S'il n'y avait pas les 20 dernières minutes j'aurais mis 5 étoiles. Le scénario est vertigineux et venimeux à souhaits, nous emmenons sans cesse des révélations et rebondissements qu'on ne voit pas venir. La réalisation élégante propose des plans savamment travaillés qui offrent d'autres points de vue que ceux qu'on imaginait. Casting 5 étoiles, mené par une Laure Calamy toujours surprenante et excellente et une troupe aux petits oignons : Dominique Blanc à la voix métallique et aux répliques cinglantes et Jacques Weber en bon père ogre sur les bords, Dommage donc que le film propose 3 fins et que celle choisie soit moralisatrice quand on aurait aimé que le film répande son venin jusqu'à notre sortie de la salle. Chabrol n'aurait pas fait ça, quant à de Palma, on en est encore loin. Pourquoi convoquer des références écrasantes quand il ya déjà une identité propre ?
Surprenant. Déroutant! Malsain et toxique à souhait. Certains parlent d’une satyre de société. Moi, j’ai vu la famille où chaque personnage est détestable et à la fois attachant dans sa haine qui frôle la folie. Qui manipule qui?
Très bonne intrigue et excellents jeux d'acteurs. En revanche, la remarque antisemite formulée par le personnage que joue J Weber est totalement gratuite, déplacée et choquante. Elle n'apporte rien au scénario.

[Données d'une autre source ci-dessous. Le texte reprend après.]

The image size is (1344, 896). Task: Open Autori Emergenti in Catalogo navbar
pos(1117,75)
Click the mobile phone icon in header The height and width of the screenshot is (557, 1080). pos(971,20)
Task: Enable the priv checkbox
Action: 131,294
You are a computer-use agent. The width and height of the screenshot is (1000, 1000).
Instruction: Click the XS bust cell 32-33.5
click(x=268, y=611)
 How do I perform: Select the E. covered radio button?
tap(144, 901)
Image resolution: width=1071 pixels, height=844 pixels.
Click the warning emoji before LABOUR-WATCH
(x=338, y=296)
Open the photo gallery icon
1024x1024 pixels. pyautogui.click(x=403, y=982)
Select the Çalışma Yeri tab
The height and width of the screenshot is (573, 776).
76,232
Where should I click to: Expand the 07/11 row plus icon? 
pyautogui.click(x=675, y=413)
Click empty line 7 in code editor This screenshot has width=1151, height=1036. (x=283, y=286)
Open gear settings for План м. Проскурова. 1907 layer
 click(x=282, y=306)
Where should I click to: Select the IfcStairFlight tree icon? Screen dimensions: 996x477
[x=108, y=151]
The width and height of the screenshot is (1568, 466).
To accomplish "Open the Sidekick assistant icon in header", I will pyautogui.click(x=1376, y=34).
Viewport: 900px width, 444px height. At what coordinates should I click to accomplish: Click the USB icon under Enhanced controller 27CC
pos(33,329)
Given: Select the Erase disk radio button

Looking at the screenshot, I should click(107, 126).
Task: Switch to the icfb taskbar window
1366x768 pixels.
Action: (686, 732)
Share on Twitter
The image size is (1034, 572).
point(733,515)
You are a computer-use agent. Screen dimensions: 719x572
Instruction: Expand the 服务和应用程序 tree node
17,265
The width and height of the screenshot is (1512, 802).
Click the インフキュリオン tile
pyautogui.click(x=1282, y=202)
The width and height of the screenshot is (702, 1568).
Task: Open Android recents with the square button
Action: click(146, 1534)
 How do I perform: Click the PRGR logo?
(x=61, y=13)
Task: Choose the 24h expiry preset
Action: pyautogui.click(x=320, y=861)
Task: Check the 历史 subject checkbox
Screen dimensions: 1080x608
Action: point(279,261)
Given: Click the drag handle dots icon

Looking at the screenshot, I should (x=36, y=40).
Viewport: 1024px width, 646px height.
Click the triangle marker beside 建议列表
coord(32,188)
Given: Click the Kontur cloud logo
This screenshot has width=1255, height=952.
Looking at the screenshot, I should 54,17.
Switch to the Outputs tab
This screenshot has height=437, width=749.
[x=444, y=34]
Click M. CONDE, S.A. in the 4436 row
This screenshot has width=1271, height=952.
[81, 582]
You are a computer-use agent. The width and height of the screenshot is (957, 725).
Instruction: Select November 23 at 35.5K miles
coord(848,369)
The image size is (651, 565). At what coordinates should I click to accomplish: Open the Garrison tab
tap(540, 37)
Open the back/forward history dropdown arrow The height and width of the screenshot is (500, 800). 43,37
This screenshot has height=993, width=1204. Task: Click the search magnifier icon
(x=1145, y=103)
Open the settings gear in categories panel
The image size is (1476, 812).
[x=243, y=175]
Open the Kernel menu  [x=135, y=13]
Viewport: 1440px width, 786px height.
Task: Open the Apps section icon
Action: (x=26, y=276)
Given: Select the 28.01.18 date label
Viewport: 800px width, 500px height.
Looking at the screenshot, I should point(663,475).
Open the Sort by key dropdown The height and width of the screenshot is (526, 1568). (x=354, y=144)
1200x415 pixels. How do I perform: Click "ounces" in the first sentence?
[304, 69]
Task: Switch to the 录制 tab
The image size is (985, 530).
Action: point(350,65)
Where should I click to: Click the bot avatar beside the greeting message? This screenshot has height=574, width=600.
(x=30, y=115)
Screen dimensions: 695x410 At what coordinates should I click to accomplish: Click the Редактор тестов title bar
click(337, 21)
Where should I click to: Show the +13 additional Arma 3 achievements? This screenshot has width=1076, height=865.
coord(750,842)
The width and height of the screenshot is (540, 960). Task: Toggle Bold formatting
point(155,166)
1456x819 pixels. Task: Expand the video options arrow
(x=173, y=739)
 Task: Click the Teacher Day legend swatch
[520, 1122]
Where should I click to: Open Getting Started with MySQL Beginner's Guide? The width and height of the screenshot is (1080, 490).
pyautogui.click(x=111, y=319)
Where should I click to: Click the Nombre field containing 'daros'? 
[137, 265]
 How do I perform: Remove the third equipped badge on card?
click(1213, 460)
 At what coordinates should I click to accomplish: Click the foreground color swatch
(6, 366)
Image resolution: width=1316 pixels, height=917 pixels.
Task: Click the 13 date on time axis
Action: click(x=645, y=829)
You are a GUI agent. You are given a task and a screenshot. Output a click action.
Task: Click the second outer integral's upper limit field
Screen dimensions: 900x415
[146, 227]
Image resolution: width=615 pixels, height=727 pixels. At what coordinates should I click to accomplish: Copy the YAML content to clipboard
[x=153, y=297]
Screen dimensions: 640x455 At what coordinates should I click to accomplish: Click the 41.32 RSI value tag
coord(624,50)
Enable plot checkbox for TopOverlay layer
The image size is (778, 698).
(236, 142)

Quand Sébastien Marnier nous offre du "Chabrol".... un thriller déroutant, mystérieux à souhait, qui se plie et se déplie, un régal de suspense ! Plus rien à voir avec le voyage dans les Cévennes, Laure Calamy affiche un aplomb et une déconcertante facilité - bluffante !! Rare de voir un mélange aussi osé et une palette si large de personnalités dans un seul personnage caméléon psychologique.... Quels jolis décors - cette magnifique demeure bourgeoise - le choix des meubles et tapisseries, les costumes extravertis, celui de Dominique Blanc par exemple, confèrent une ambiance style kitsch du plus bel effet... La musique participe à la mise en scène nauséabonde, par ses effets martelés agaçants. Et puis ces multi-images en incrustation mosaïque ponctuent une démarche décérébrée à double détente. Autant le personnage de Serge (Jacques Weber) apporte un écho vibrant, autant celui de George (Dora Tillier) n'apporte rien (désolé). J'ai encore apprécié la québécoise Suzanne Clément, en grande forme ! Huit clos savoureux...**!!